Problem set.
#1 Answer these questions about the coal mines text, each on its own line:
(a) By what date did the Coal Ministry estimate the 33 coal mines would become operational?
(b) How many of the 12 "Schedule III mines" have started producing coal?
(c) Between which two dates did the number of non-pithead plants with "critical" or "super-critical" coal stock rise from 16 to 25?
#2 Please write a continuation of the coal mines text, picking up after its final sentence.

After 204 coal blocks were de-allocated by the Supreme Court in September 2014, the Union Coal Ministry quickly allocated 33 coal blocks — which were ready to produce coal immediately — within next six months so that there is no coal shortage in country. However, as on October 24 this year, only 12 out of these 33 mines have started producing coal.
The Coal Ministry estimated that aforementioned 33 coal mines would become operational by July 1, 2015.
However, only 16 out of 33 have been given mine opening permissions as on October 24 this year, the ministry said in its internal note to the committee of secretaries (COS), which has been formed to deal with various coal sector issues. Out of 16, only 12 are producing coal, the note stated. Aforementioned 33 coal mines were termed as “Schedule II mines” under Coal Mines (Special Provisions) Act, 2015, which was passed to introduce a new coal allocation regime — which included the auction process — post Supreme Court judgement. Currently, 17 “Schedule II mines” have been deemed as non-operational, according to note. The coal ministry expected other 12 “Schedule III mines” to be operational in 2018-19. Out of these 12 mines, only one mine has started producing coal, according to the note. It means that 11 “Schedule III mines” as well as 17 “Schedule II mines” have not become operational as yet, according to the note.
The note stated that these mines have not become operational because either they are stuck at some stage of clearance – such as stage I forest clearance, stage II forest clearance, ground water clearance, explosive license, permission of Directorate General Of Mines Safety (DGMS), consent to establish, consent to operate etc – or they are facing issues such as court cases or lack of clarity on the forest land area or power line issues or land acquisition issues. Currently, the shortfall in coal production as well as transportation issues has affected coal stocks in power plants across the country. According to the data of CEA (Central Electricity Authority), the number of non-pithead plants that have either “critical” or “super-critical” stock of coal rose from 16 to 25 between June 27 and November 14, respectively. Non-pithead plants are the ones that are not located near the coal mines.

Information shown.
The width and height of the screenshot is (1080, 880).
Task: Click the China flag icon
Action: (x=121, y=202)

Expected outputs.
#1
(a) July 1, 2015
(b) One
(c) June 27 and November 14

#2
Currently, to resolve the issues ailing the aforementioned non-operational mines, coal secretary holds various meeting with the chief secretaries of the host states and other concerned officers and successful allottees to expedite the development of coal mines. According to the note, a monitoring committee has been constituted under the chairmanship of the coal secretary to “review operationalisation of coal mines”.
This committee as Environment Secretary, chief secretaries of the host states, coal controller and chairman and managing director of Central Mine Planning and Design Institute as its members.
Moreover, a Joint Secretary in the Coal Ministry has been deemed as “nominated authority” and he holds periodic meeting with successful allottees and the officers of the state government as well as Union environment ministry and other related departments to sort out the issues of “clearances and licenses and permissions”. According to the coal ministry’s note, he has held total 10 review meetings so far.